In practice, that means the FAA could work with airlines in advance to thin scheduling at predictable pressure points — Newark during the winter holidays, or the airspace around Oshkosh, Wisconsin during the AirVenture air show — rather than absorbing the resulting congestion in real time. Philip Mann, a National Airspace System consultant who spent 17 years at the FAA, put it plainly: travelers should expect fewer delays if the system performs as designed, and the delays that do occur should stay more localized instead of cascading across the network.
Whether that improves the experience of flying is, in the near term, a more layered question than the FAA’s own messaging suggests. Better prediction cuts both ways — Mann noted that in some cases, the system may simply prevent airlines from scheduling flights into windows the airspace can’t handle, which could mean fewer available departures at the margins even as overall reliability improves.

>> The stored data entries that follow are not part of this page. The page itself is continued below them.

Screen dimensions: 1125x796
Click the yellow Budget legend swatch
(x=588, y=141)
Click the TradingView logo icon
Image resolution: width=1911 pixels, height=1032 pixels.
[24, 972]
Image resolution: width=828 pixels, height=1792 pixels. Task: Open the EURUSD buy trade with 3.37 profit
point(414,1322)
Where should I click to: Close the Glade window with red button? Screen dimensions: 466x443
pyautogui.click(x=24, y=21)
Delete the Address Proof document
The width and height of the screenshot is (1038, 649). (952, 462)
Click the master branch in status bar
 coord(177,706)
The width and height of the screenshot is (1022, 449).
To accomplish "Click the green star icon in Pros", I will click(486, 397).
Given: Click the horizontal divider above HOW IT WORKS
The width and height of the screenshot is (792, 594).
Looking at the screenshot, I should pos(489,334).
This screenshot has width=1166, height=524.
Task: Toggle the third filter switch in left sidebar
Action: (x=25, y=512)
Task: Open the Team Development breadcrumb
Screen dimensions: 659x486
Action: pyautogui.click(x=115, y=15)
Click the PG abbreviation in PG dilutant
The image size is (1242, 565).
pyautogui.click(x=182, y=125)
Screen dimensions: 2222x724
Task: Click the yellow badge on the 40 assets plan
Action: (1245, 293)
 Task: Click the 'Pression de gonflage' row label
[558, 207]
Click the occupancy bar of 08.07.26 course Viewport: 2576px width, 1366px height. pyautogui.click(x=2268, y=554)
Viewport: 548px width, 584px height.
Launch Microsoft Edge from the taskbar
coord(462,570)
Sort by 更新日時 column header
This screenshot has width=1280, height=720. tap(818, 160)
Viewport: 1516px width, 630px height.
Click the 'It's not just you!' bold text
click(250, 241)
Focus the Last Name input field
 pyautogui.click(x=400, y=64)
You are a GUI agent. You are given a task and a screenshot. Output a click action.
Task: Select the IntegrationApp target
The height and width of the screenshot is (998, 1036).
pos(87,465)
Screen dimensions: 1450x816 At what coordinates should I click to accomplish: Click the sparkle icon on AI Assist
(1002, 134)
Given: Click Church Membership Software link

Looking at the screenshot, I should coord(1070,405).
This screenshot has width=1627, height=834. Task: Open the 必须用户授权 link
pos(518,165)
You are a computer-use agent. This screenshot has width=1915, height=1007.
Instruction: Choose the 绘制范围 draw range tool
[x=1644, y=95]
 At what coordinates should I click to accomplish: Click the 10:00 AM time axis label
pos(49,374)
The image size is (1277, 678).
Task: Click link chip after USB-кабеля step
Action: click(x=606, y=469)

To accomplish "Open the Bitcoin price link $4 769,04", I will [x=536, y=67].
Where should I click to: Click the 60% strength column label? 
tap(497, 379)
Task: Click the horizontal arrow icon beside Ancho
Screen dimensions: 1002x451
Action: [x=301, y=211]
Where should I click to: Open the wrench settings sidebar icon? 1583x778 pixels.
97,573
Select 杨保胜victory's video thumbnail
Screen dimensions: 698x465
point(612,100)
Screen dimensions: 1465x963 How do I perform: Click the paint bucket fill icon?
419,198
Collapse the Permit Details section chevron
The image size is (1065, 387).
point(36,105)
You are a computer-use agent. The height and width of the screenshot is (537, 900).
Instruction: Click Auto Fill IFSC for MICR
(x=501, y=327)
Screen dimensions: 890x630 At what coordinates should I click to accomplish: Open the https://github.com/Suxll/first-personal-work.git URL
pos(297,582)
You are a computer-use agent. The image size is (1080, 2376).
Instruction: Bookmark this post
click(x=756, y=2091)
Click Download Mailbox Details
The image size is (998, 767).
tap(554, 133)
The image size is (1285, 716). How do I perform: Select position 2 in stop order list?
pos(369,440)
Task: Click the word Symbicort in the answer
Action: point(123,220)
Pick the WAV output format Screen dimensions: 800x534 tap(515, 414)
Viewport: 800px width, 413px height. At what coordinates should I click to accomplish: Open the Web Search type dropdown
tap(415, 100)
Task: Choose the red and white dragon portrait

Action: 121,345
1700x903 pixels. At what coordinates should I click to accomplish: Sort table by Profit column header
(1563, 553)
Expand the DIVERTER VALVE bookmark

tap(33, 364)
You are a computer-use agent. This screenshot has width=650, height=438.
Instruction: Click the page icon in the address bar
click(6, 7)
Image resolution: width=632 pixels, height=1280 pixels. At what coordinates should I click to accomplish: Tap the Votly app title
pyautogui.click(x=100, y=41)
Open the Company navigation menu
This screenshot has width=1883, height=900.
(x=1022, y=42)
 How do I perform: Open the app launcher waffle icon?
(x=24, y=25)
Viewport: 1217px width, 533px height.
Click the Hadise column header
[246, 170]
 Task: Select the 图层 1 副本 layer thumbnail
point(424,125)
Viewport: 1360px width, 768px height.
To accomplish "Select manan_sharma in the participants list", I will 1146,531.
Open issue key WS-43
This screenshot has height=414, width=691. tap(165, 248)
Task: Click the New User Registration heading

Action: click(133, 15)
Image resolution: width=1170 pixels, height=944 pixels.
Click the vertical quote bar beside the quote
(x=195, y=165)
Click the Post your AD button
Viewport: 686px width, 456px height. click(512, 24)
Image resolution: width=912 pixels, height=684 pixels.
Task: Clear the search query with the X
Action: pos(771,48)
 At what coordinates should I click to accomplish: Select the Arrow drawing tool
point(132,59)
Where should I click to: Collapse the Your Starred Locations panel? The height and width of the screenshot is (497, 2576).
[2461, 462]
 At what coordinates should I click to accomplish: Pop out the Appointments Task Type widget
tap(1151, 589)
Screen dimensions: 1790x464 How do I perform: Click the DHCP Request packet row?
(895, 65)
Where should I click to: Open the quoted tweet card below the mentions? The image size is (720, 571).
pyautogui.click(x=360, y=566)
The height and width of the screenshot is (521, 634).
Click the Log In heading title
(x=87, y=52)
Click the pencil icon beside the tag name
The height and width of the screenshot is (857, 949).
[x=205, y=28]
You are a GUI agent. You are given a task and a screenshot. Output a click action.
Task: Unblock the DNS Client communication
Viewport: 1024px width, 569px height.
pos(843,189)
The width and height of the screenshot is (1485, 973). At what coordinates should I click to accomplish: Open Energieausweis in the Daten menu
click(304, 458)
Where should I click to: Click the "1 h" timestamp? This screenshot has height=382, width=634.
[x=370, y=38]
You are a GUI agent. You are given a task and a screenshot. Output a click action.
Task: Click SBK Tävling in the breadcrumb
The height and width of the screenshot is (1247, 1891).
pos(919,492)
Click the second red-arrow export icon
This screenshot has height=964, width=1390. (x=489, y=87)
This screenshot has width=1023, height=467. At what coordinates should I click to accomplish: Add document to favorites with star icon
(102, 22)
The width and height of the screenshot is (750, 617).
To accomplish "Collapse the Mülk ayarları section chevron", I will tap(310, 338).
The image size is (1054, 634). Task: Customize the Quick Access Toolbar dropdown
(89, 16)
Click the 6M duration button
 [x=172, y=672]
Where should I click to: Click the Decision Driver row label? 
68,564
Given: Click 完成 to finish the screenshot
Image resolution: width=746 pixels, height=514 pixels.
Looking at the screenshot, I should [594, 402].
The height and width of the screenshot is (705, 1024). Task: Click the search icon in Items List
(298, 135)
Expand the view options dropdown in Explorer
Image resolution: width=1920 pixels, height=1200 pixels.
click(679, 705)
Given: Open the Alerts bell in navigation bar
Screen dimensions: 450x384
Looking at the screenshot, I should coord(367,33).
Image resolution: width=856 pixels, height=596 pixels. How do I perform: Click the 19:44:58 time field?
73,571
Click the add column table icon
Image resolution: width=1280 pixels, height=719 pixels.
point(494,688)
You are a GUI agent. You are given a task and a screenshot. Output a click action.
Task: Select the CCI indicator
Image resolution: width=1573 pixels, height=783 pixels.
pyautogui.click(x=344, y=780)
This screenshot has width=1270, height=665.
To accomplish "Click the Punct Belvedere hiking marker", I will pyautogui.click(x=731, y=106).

Margaret Wallace, a former Air Force air traffic controller who now teaches at the Florida Institute of Technology, expects the tools to meaningfully reduce manual workload for controllers and improve real-time rerouting around storms and turbulence — a tangible safety and comfort benefit, separate from delay statistics altogether.
The larger uncertainty is timing. SMART is due for its first operational trial this fall, with full implementation targeted before the end of 2028 — a deadline that happens to coincide with the end of the current presidential term. Analysts, including Mann, describe themselves as optimistic about the technology itself but openly skeptical that a system this complex, threaded through safety-critical infrastructure, can be fully deployed on a schedule set by politics rather than engineering.
ASI’s case for confidence rests on the fact that its underlying platform isn’t experimental — it already supports a meaningful share of U.S. domestic flight routing for major carriers, which is a genuinely different starting point than the usual government software overhaul.
For travelers, the honest read is this: the direction is sound, the technology is not vaporware, and the potential upside — a system that manages weather and congestion proactively rather than absorbing it after the fact — is real. But anyone budgeting on materially fewer delays by 2028 is, for now, buying into a timeline that even its own advocates treat with caution.